==== Data excerpts
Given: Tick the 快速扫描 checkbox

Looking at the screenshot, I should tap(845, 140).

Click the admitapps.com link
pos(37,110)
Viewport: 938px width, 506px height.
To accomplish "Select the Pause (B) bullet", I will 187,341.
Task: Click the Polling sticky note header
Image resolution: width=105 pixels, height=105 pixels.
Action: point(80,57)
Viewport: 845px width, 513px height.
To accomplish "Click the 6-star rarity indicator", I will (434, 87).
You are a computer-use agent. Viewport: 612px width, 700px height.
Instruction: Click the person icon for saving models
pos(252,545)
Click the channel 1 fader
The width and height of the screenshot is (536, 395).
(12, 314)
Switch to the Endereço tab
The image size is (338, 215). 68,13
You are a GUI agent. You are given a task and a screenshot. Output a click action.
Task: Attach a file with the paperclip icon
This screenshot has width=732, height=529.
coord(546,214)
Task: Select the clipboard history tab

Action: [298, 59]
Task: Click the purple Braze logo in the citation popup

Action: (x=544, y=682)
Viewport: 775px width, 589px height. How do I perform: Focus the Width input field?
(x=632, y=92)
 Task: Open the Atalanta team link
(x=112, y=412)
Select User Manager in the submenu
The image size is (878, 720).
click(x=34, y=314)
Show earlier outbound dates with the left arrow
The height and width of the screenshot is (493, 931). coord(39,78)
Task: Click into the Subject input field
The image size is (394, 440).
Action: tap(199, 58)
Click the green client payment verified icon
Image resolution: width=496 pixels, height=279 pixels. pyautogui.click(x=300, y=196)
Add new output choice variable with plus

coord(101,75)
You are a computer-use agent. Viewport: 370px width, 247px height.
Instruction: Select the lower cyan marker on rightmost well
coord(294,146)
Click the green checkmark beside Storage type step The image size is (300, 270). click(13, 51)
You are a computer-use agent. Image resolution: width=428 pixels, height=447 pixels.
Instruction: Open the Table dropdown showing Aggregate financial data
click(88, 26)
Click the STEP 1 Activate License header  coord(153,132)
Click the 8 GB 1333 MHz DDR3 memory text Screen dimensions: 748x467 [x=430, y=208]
========
*Task description*
Transcribe the data in full, matching every line exactly.

*Task answer*
Given: Tick the 快速扫描 checkbox

Looking at the screenshot, I should tap(845, 140).

Click the admitapps.com link
pos(37,110)
Viewport: 938px width, 506px height.
To accomplish "Select the Pause (B) bullet", I will 187,341.
Task: Click the Polling sticky note header
Image resolution: width=105 pixels, height=105 pixels.
Action: point(80,57)
Viewport: 845px width, 513px height.
To accomplish "Click the 6-star rarity indicator", I will (434, 87).
You are a computer-use agent. Viewport: 612px width, 700px height.
Instruction: Click the person icon for saving models
pos(252,545)
Click the channel 1 fader
The width and height of the screenshot is (536, 395).
(12, 314)
Switch to the Endereço tab
The image size is (338, 215). 68,13
You are a GUI agent. You are given a task and a screenshot. Output a click action.
Task: Attach a file with the paperclip icon
This screenshot has width=732, height=529.
coord(546,214)
Task: Select the clipboard history tab

Action: [298, 59]
Task: Click the purple Braze logo in the citation popup

Action: (x=544, y=682)
Viewport: 775px width, 589px height. How do I perform: Focus the Width input field?
(x=632, y=92)
 Task: Open the Atalanta team link
(x=112, y=412)
Select User Manager in the submenu
The image size is (878, 720).
click(x=34, y=314)
Show earlier outbound dates with the left arrow
The height and width of the screenshot is (493, 931). coord(39,78)
Task: Click into the Subject input field
The image size is (394, 440).
Action: tap(199, 58)
Click the green client payment verified icon
Image resolution: width=496 pixels, height=279 pixels. pyautogui.click(x=300, y=196)
Add new output choice variable with plus

coord(101,75)
You are a computer-use agent. Viewport: 370px width, 247px height.
Instruction: Select the lower cyan marker on rightmost well
coord(294,146)
Click the green checkmark beside Storage type step The image size is (300, 270). click(13, 51)
You are a computer-use agent. Image resolution: width=428 pixels, height=447 pixels.
Instruction: Open the Table dropdown showing Aggregate financial data
click(88, 26)
Click the STEP 1 Activate License header  coord(153,132)
Click the 8 GB 1333 MHz DDR3 memory text Screen dimensions: 748x467 [x=430, y=208]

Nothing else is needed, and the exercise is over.